Because in D&D there are no lawless frontier towns which need protection from bandits.
Sure there are, but this is true of frontier towns from many cultures across the world. It's not a link to western frontier towns.
There are no adventurers-for-hire riding in with their weapons proudly displayed.
Again, true of many cultures around the world.
Really? The old west is all the wilderness the world has ever had?
The characters never have to create their own justice, because the local law officers take care of everything.
Not legally, and not something even remotely limited to western frontier towns.
Nobody ever rides off into the sunset.
I can't recall that ever happening in a game I played or module that I've read. If you simply mean leaving after you've fixed the local problem, it's again something that applies worldwide and not limited to western frontier towns.
And the sudden influx of gold being compared to the Alaskan gold rush was for illustrative purposes only, and not meant to parallel the Western Frontier at all.
This is correct. I quoted the passage that said where the gold comes from. It didn't come from adventurers going out and mining it, or NPCs for that matter.
Also Gygax never read any westerns, he never read Howard - who never wrote any westerns - and he wasn't a libertarian steeped in 1940s and 1950s nostalgia.
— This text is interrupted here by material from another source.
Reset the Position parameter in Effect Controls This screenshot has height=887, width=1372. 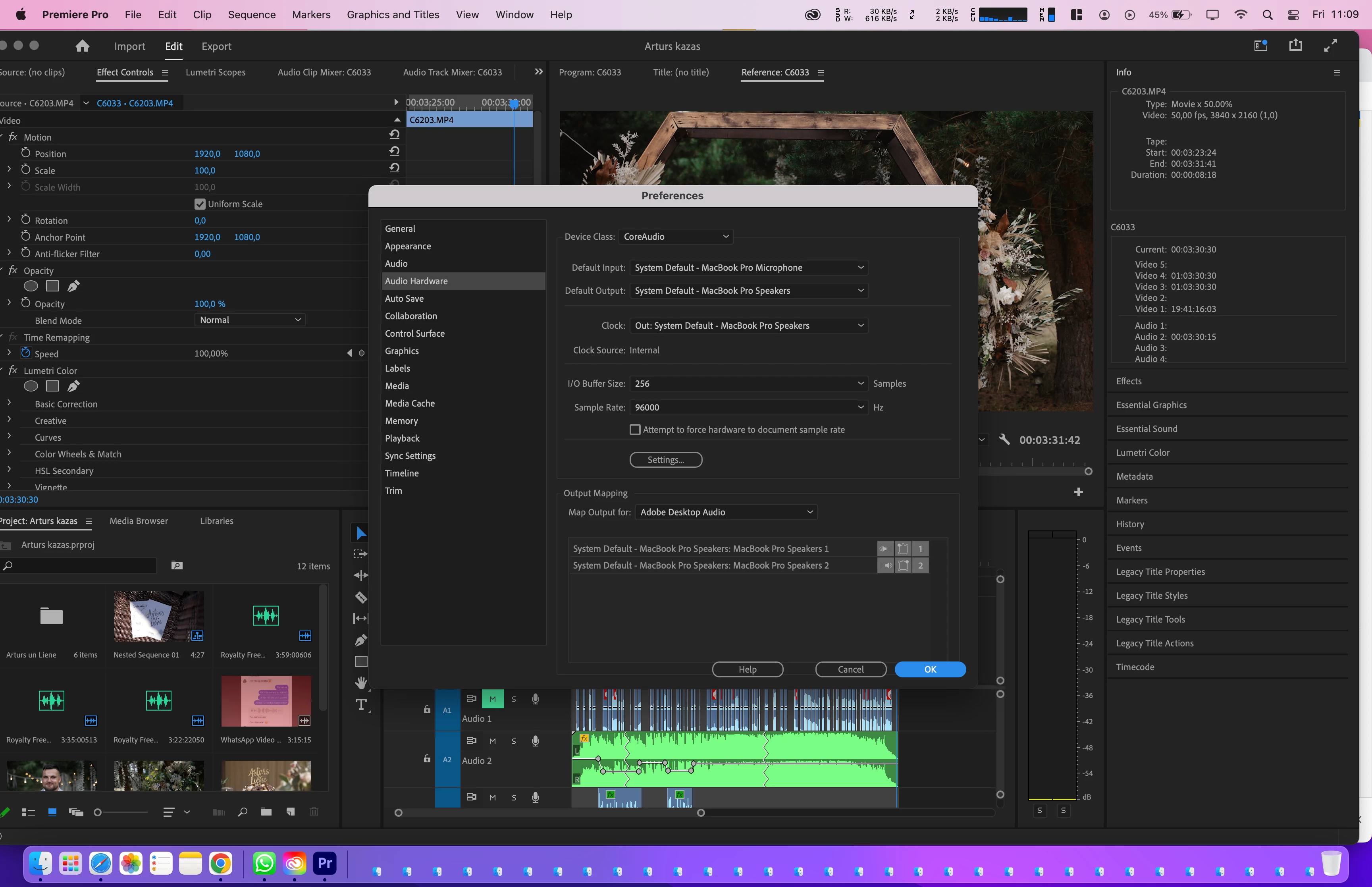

No clue. I don't know how much any particular thing influenced Gygax. And neither do you. I do know that he flat out said that the influx of money in D&D was due to successful adventurers, and did not say it was due to wild west like mining operations.
Go look in the mirror. The thing in the middle of your face is your nose.
Nothing you listed is exclusive to western frontier towns and the game itself is written to be roughly medieval European, not American wild west.
If you're going to claim lots of wild west influence, you need to be able to show proof of that, not vague suppositions that more easily apply to other cultures around the world.